**PROBLEM TO WORK ON:** Give a count of the lines below that have the string "Open" in them, with no other words.

----

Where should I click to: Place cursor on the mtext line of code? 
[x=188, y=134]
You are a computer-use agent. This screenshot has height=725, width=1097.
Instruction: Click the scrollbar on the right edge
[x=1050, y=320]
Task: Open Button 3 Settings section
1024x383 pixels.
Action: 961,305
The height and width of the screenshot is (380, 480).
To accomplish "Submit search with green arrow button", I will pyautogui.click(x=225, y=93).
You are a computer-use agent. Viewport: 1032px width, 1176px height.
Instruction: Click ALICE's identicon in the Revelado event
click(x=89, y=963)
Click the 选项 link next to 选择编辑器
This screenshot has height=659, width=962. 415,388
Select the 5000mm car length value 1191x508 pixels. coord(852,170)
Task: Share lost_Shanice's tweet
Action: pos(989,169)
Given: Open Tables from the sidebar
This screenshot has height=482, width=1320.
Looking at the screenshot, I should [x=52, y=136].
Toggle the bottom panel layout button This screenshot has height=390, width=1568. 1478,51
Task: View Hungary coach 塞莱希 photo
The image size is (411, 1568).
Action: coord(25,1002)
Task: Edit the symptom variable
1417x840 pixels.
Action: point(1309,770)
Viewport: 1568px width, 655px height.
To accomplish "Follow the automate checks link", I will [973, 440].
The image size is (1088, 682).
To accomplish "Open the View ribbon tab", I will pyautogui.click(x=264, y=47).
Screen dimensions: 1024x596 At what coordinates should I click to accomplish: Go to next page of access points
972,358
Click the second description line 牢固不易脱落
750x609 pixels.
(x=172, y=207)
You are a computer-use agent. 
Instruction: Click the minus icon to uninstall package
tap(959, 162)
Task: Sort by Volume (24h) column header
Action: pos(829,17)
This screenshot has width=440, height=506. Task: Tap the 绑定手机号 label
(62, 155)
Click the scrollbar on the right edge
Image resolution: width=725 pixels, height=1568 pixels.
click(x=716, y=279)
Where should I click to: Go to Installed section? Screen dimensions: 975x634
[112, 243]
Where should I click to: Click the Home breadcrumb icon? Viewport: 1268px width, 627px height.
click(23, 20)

----

**RESULT OF THE TASK:** 3